[Your goal]: Take the entries below and reproduce exactly the portion that begins at the line containing "Collapse the Разрешения section chevron" and ends at the line containing "Open Collect Reviews from the sidebar", keeping both ends, dropping pictures, and adding nothing else.

[Dataset content]:

-------------------------

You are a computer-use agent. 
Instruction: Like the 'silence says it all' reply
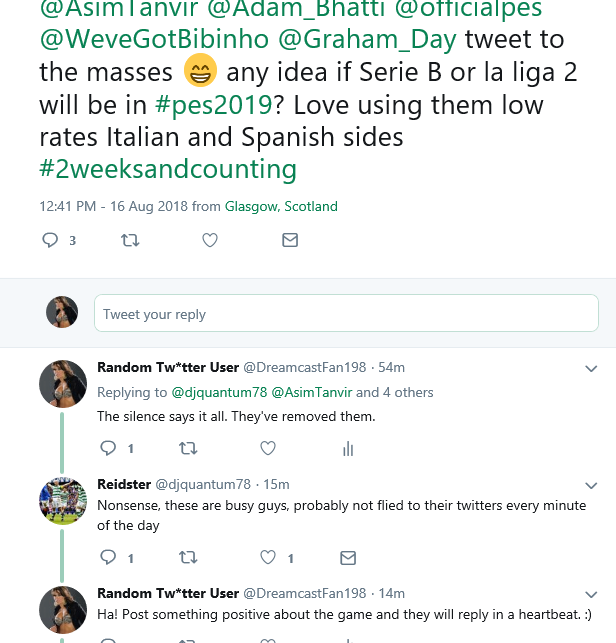(268, 449)
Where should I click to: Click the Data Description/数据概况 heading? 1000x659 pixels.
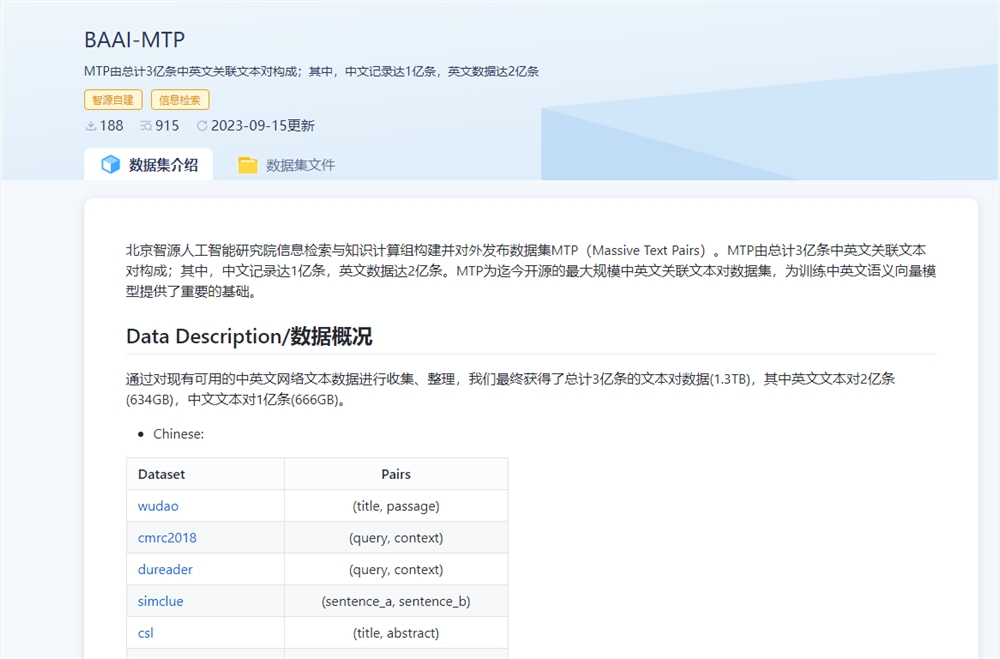pos(249,337)
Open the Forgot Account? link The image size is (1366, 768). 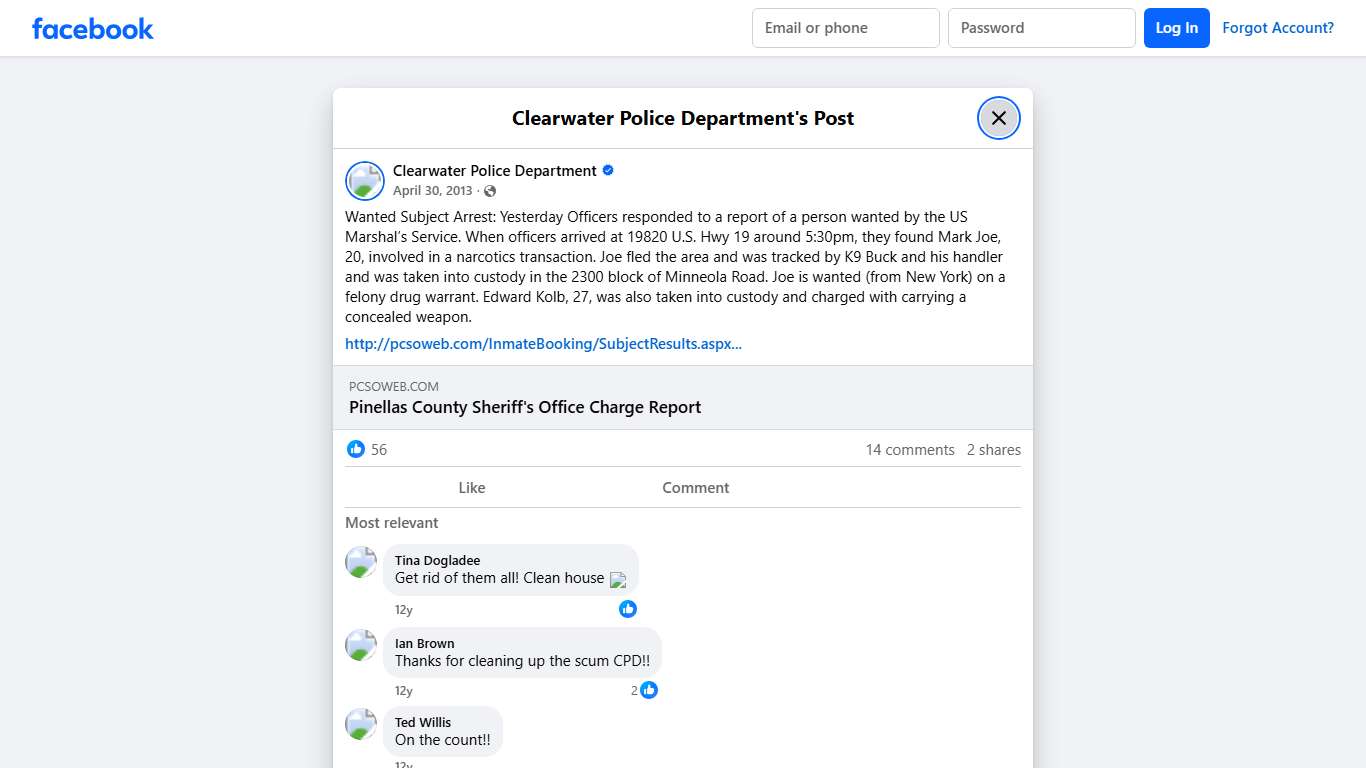tap(1278, 28)

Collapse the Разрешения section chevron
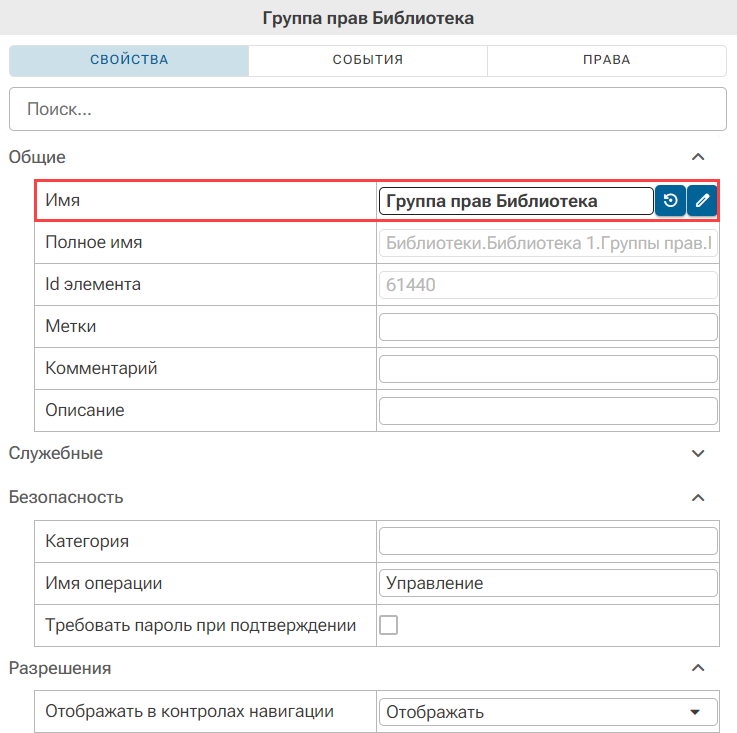(698, 668)
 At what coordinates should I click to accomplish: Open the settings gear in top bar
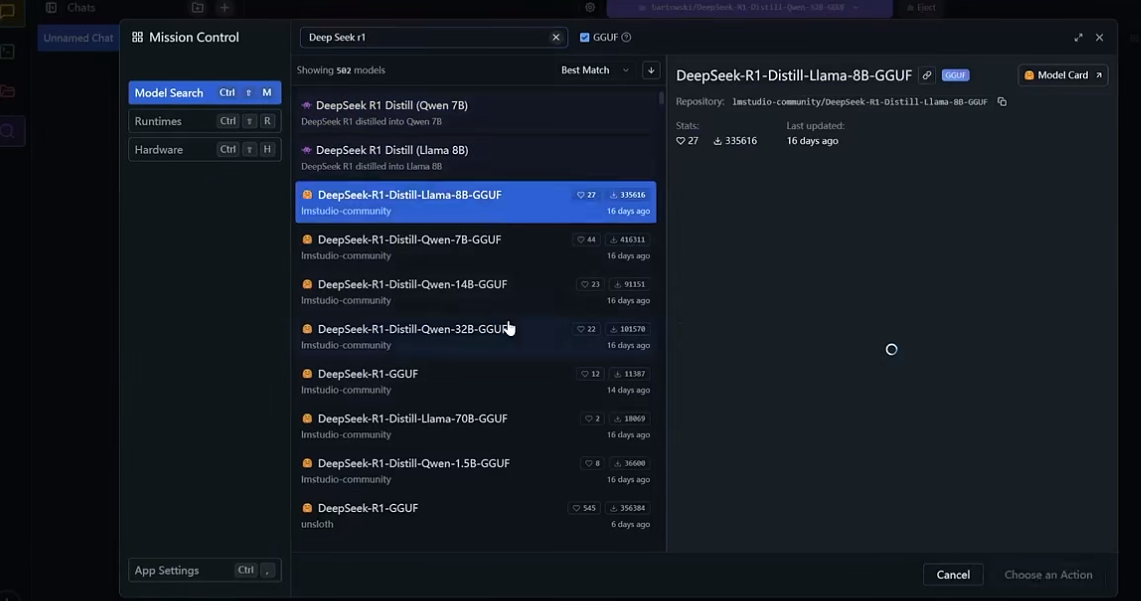coord(590,8)
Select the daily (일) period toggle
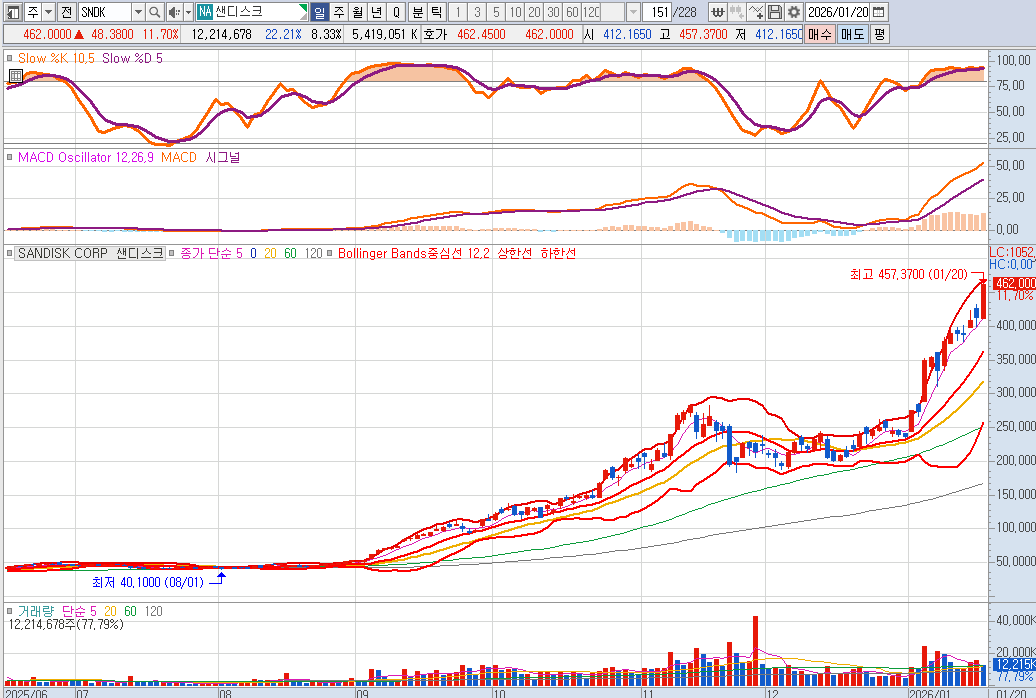This screenshot has width=1036, height=698. [x=319, y=12]

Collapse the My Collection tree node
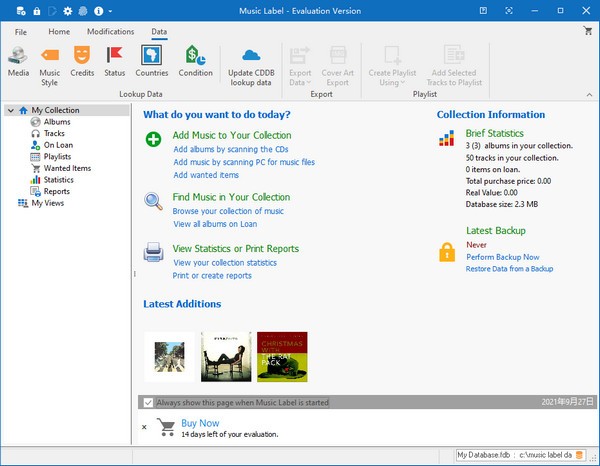tap(10, 111)
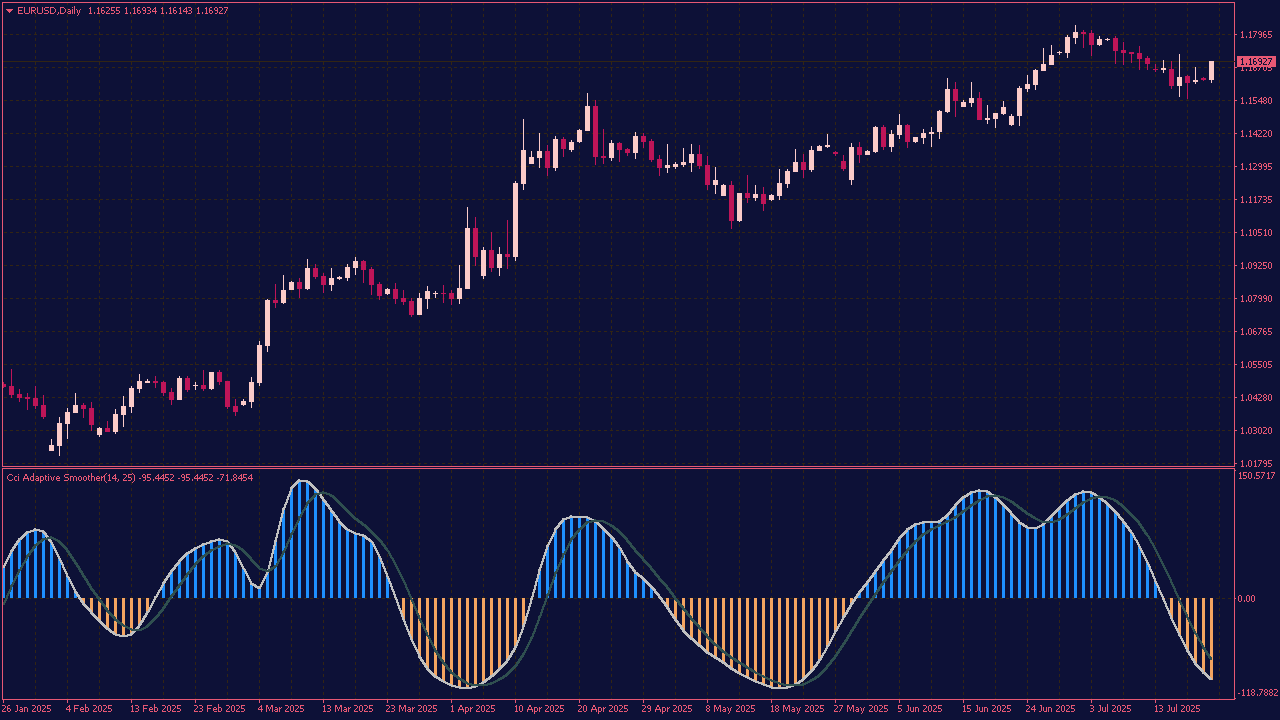Click the latest orange bar in the histogram
The height and width of the screenshot is (720, 1280).
coord(1211,638)
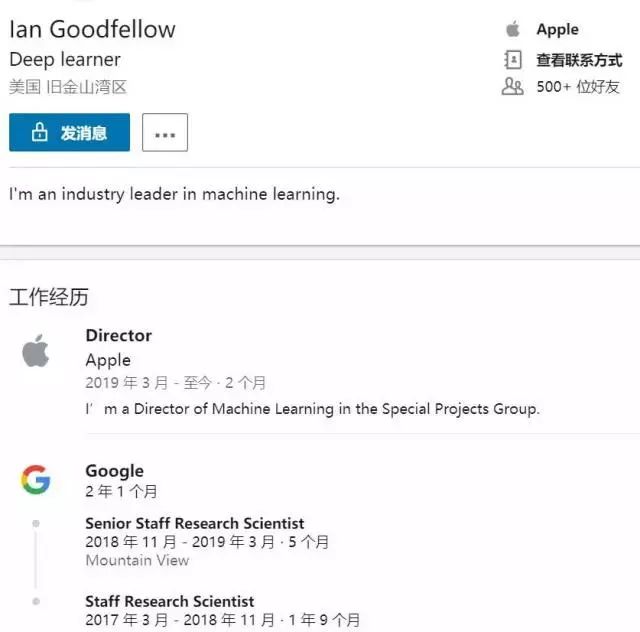This screenshot has width=640, height=632.
Task: Open the contact info card icon
Action: tap(513, 60)
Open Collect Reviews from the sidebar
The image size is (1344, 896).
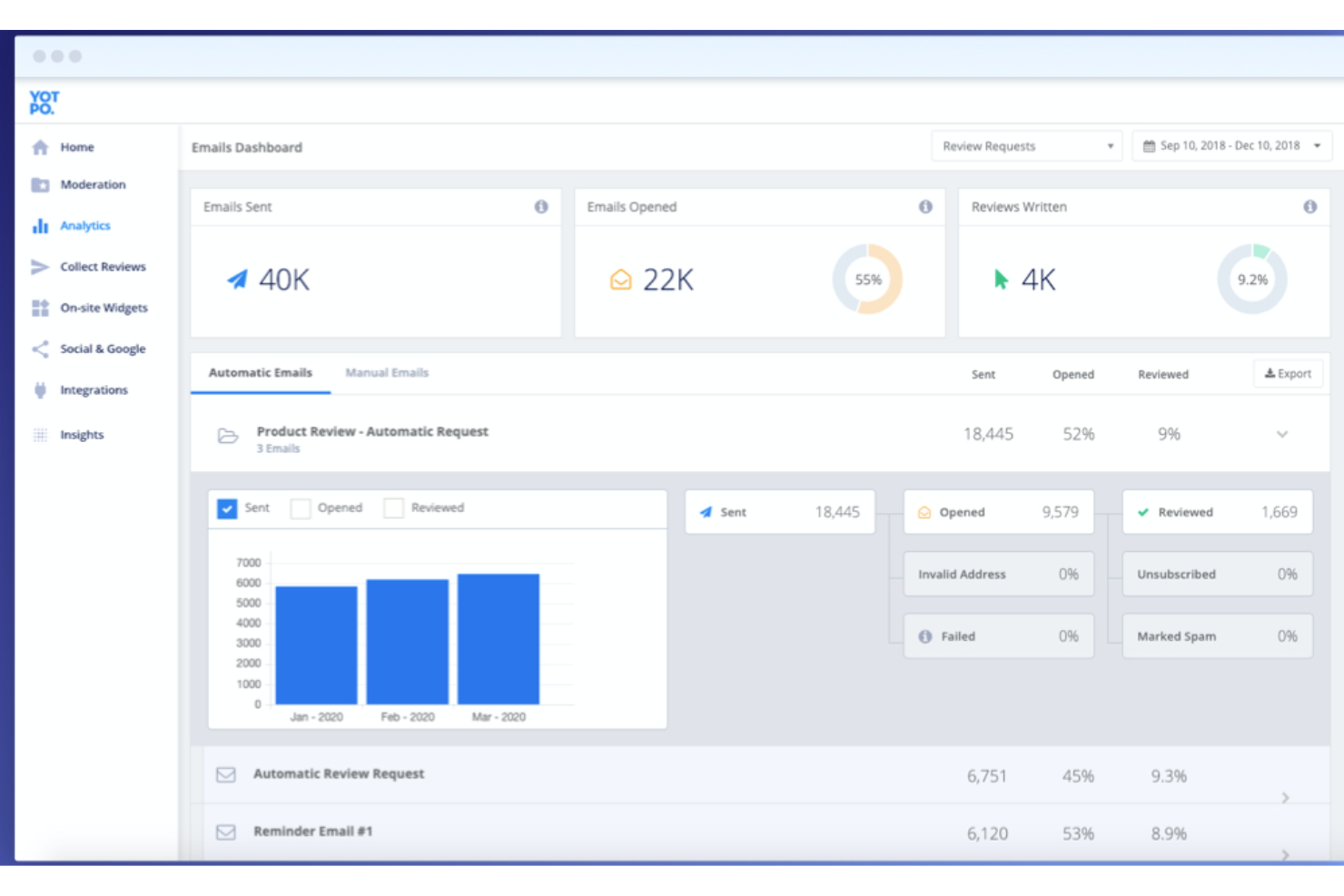pyautogui.click(x=102, y=266)
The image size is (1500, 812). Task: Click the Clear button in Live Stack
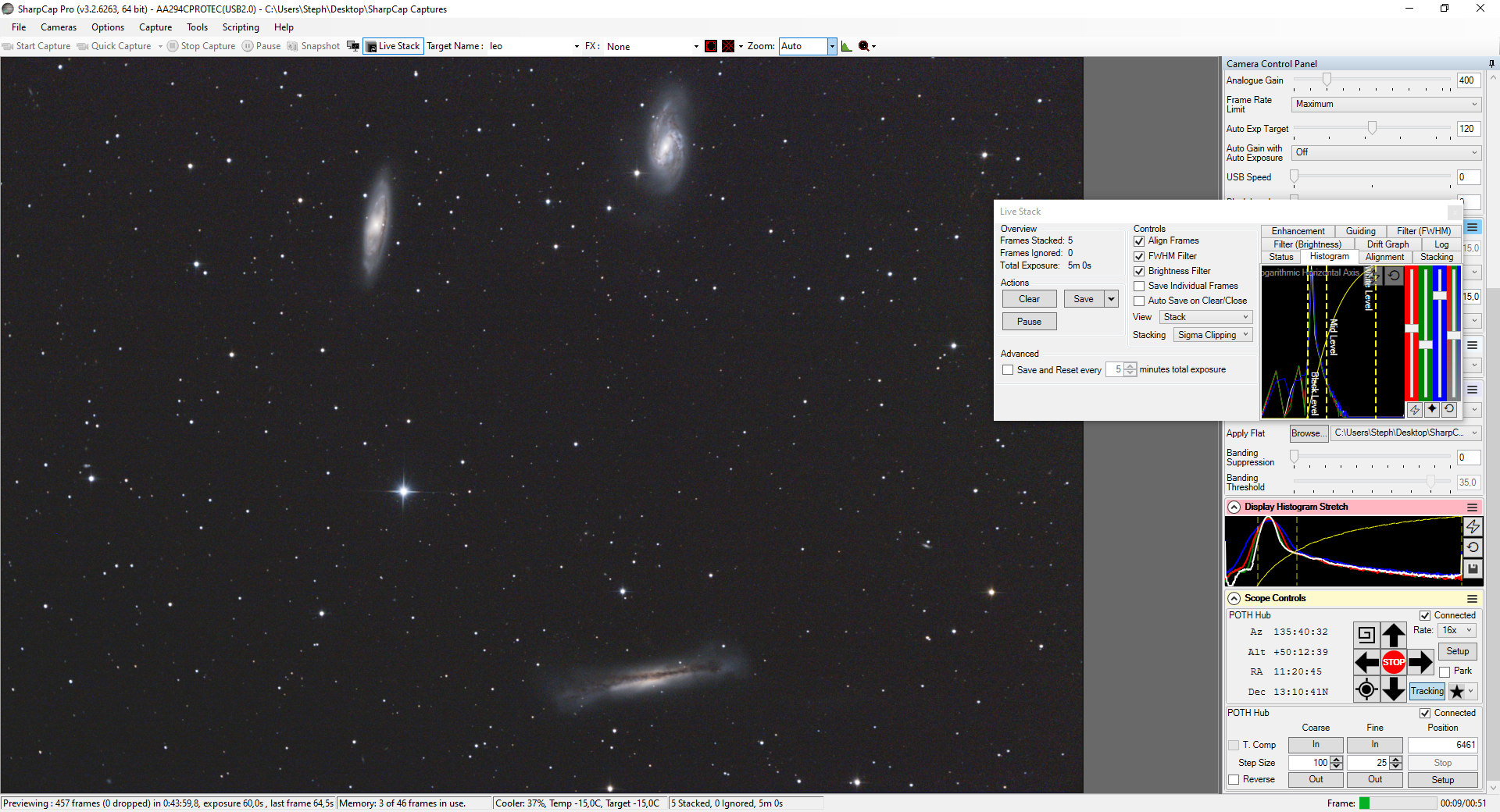tap(1029, 299)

-------------------------

[Solution below]:
Collapse the Разрешения section chevron
(698, 668)
 At what coordinates should I click to accomplish: Open the settings gear in top bar
coord(590,8)
Select the daily (일) period toggle
This screenshot has width=1036, height=698. [x=319, y=12]

Collapse the My Collection tree node
tap(10, 111)
Click the latest orange bar in the histogram
The height and width of the screenshot is (720, 1280).
coord(1211,638)
This screenshot has width=640, height=632.
Task: Open the contact info card icon
Action: tap(513, 60)
Open Collect Reviews from the sidebar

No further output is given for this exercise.